The internet bubble released a new field of business. Companies like Napster and Google made huge success stories and everyone wanted in. The hype was so big that investors were chucking money at internet companies who didn’t have business plans or marketable products. When PayPal was in its infancy a South Korean firm wired them millions of Dollars without even negotiating a contract. When PayPal tried to wire the money back the firm wouldn’t tell them where to send it. The bubble was perpetuated by a strong belief system. If you questioned the value of an internet company you would be considered a crank. When a lot of these companies produced no value there became a landslide of bankruptcies. The same was in the housing bubble in the USA. The hype was government backed loans to subprime borrowers, no one questioned the value of a house and when they couldn’t pay back the loans the bubble burst. The last example of many is the green tech bubble. Al Gore’s Nobel Prize winning global warming video created a hype of green energy. This was perpetuated by companies claiming that if they had a small percentage of the energy market they would make billions. No one dared question as they would be labeled a crank or be branded as someone who doesn’t care about the future of the planet. Again a lot of them didn’t have business or distribution plans. They thought that if they built tech it would be adopted. This is naive which history has shown us before. When the American Civil war finished, slavery was outlawed, so the southern states made vague laws such as loitering. They then rounded up poor people and charged them with these laws resulting in massive fines. These “criminals” were then ordered to work in workhouses until the fine was paid off. Although it’s morally wrong their whole economic system was built on slave labour. It would have collapsed if they got rid of it over night. What this shows us is that idealism isn’t enough for the change you want. The green tech bubble shows us that idealism alone does not help stave off bubbles.
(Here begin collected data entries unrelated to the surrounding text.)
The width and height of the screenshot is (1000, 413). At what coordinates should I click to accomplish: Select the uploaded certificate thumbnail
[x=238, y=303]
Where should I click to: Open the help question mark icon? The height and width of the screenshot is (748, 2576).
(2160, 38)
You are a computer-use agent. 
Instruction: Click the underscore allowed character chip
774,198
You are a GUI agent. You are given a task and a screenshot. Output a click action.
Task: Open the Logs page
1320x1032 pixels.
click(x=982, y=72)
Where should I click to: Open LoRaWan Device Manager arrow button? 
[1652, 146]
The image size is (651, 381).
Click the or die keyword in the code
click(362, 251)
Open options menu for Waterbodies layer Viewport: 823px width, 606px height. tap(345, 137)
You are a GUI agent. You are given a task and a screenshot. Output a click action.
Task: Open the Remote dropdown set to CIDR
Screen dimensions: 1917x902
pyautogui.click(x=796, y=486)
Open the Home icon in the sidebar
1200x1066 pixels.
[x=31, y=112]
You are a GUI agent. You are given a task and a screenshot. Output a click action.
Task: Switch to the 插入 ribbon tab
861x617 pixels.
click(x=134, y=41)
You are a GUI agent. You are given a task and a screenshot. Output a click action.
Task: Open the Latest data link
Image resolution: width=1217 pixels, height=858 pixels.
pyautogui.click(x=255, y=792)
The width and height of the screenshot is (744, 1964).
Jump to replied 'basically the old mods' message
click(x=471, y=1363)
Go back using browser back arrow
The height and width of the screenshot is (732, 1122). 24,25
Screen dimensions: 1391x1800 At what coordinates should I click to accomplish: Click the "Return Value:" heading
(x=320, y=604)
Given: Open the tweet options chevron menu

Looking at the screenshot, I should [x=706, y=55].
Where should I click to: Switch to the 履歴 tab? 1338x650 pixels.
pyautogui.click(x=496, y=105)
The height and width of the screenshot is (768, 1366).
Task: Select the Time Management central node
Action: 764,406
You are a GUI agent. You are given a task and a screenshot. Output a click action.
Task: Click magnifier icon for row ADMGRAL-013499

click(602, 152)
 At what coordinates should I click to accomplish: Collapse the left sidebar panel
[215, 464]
Now let’s look at nursing education. Nursing was hyped when it became a degree profession. The degree was paid for by government. Like we can argue that poor people deserve to own houses and that green tech should be the future, we can also argue that poor people shouldn’t be denied the opportunity of nurse training. However, there is some undesired consequences. When something is free people are less likely to be demanding or critical. Considering that you have to pay for most degrees this also introduces the student who chose this because they don’t like the idea of paying for a degree. Although this isn’t the same amount of hype as the internet bubble it does artificially inflate the desire to study nursing compared to other degrees.
The perpetuation is the type research and education offered to nursing students. Nursing academia is heavily bias towards idealism. Focuses on how patients and nurses feel about a subject or their perceptions is common in nurse training and research. Few people can argue that these subjects aren’t important, like few people can claim that the internet didn’t increase its impact since the 90s or that green tech isn’t an important investment for our future. However, questioning the practical value of nursing idealism will get you comments like “you just don’t understand nursing” or “you don’t care about your patients, you can’t boil them down to numbers”. The importance of a nursing degree is simply accepted with little checks. The figure below was taken from a paper that was accepted in the journal of advanced nursing:
However, there is an issue with selection bias. In qatar (where the data was collected) better-qualified nurses could simply get jobs at better hospitals. The professor took my comment and is going to check for this but we have to keep an eye on easy hype.
We are now coming into the crash stage. The government is no longer giving students bursaries. The politics of whether it’s right or wrong is neither here nor there. People are generally in agreement that this will affect nursing student recruitment. To simply blame the government for recruitment issues would be sweeping some uncomfortable truths under the rug. The reality is that the cotton mittens have come off and the nursing BSc has to compete on an even footing with most other degrees. Medicine is a more expensive degree yet people are clambering to get in. They employ admissions tests that have little correlation to success at medical school because they cannot interview all the applicants they have. Central London universities charge tens of thousands of pounds for a masters in financial engineering. If a nursing degree was worth it people would pay for it.
I don’t mean that society doesn’t need nursing degrees. Society needs green tech but their focus on the idealism of their product meant that their products were not compatible with many systems and thus worthless. Nursing doesn’t just need to offer practical clinical skills but practical academic skills that offer clear value. Big data is upon us, computing is becoming more and more powerful and common. Statistics and data are more and more available at a quicker pace. Optional modules in computer programming and probability theory will not only give students an option of gaining a strong practical academic skill but it will also empower the profession. Combining the idealism with a set of nurses who can practically incorporate findings into systems, develop software, analyse big sets of data and develop data systems in hospitals that aid nursing decision making is a way to reduce a bubble effect. Engineering and physics grads code. They will not be able to compete with a computer science grad but they realise the importance of implementing their ideas and practically measuring outcomes. To avoid the fate of the green tech start ups some of our education has to be focused on packaging our idealism for the outside world.